Gerald Dixon

No. 51
- Position: Linebacker

Personal information
- Born: June 20, 1969 (age 56) Rock Hill, South Carolina, U.S.
- Listed height: 6 ft 3 in (1.91 m)
- Listed weight: 250 lb (113 kg)

Career information
- High school: Rock Hill
- College: South Carolina
- NFL draft: 1992: 3rd round, 78th overall pick

Career history
- Cleveland Browns (1992–1995); Cincinnati Bengals (1996–1997); San Diego Chargers (1998–2001); Oakland Raiders (2002)*;
- * Offseason and/or practice squad member only

Career NFL statistics
- Total tackles: 325
- Sacks: 23.0
- Forced fumbles: 2
- Fumble recoveries: 3
- Interceptions: 5
- Defensive touchdowns: 3
- Stats at Pro Football Reference

= Gerald Dixon =

American football player (born 1969)

Gerald Dixon (born June 20, 1969) is an American former professional football player who was a linebacker in the National Football League (NFL). He played college football for the South Carolina Gamecocks and spent 10 seasons in the National Football League (NFL) from 1992 to 2001.

==College career==
Dixon initially attended Garden City (Kansas) Community College, where he was named the conference player of the year in 1989, before transferring to South Carolina the following season.

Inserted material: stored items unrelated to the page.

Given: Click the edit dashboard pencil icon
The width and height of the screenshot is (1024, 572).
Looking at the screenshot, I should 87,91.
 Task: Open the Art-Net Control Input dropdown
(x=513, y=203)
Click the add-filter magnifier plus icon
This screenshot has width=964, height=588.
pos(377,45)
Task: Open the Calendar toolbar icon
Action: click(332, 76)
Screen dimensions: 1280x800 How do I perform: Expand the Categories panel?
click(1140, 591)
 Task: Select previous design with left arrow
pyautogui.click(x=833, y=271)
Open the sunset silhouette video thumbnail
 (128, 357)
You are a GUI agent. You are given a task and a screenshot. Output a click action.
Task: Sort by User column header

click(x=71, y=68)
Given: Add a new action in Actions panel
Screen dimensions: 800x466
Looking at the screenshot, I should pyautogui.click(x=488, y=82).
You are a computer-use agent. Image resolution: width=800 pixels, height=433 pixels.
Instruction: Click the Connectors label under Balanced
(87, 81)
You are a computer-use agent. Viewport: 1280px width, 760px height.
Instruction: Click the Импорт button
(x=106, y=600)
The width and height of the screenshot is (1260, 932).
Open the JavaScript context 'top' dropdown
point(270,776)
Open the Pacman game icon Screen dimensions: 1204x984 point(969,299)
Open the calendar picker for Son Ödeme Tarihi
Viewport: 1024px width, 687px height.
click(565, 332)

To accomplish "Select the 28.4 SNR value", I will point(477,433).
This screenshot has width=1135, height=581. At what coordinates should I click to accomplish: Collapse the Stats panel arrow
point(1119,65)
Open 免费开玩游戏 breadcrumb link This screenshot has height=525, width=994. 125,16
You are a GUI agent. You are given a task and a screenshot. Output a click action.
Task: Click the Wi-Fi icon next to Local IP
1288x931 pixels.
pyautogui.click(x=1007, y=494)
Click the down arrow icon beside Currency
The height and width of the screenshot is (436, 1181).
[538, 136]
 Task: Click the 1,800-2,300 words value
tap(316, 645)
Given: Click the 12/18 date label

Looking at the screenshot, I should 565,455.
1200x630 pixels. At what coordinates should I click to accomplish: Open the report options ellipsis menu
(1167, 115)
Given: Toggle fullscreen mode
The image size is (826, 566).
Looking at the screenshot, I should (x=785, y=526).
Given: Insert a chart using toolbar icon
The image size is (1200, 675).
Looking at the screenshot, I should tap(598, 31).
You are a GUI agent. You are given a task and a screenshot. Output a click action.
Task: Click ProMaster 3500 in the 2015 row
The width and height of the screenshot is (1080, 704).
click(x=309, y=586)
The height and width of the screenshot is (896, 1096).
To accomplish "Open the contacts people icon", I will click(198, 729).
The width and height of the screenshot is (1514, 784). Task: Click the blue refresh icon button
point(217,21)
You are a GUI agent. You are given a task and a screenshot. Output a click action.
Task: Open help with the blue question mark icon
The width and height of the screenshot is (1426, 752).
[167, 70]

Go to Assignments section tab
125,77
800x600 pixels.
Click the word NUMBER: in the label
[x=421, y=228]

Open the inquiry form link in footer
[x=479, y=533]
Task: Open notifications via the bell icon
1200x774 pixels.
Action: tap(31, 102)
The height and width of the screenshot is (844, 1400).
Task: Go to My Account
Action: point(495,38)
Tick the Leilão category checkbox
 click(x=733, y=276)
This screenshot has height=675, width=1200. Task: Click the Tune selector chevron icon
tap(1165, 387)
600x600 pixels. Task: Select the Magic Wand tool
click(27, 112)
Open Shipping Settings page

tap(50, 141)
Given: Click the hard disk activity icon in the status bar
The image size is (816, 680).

Although originally a defensive lineman, after transferring to South Carolina, Dixon transitioned to the linebacker position. In his two-year career with the Gamecocks, he made 70 tackles in each season. Additionally, he was named the team's defensive player of the year in 1990, after finishing the season with three sacks and four tackles for loss.

==Professional career==
Dixon played for the Cleveland Browns, the Cincinnati Bengals, the San Diego Chargers, and the Oakland Raiders. Dixon was selected by the Browns in the 1992 NFL draft. In 1999, Gerald's father and brother were both killed in the same week. Gerald retired in 2001, to return home and help raise his nephews. He is currently a Physical Education teacher and Little League Coach at Sylvia Circle Elementary School, and he also is the linebackers coach at his old high school Rock Hill High School in Rock Hill, SC.

==Personal life==
Dixon's cousin, Chris Hope, played safety in the NFL for eleven seasons with the Pittsburgh Steelers, Tennessee Titans, Atlanta Falcons, and Detroit Lions. Hope won Super Bowl XL with the Steelers in 2006.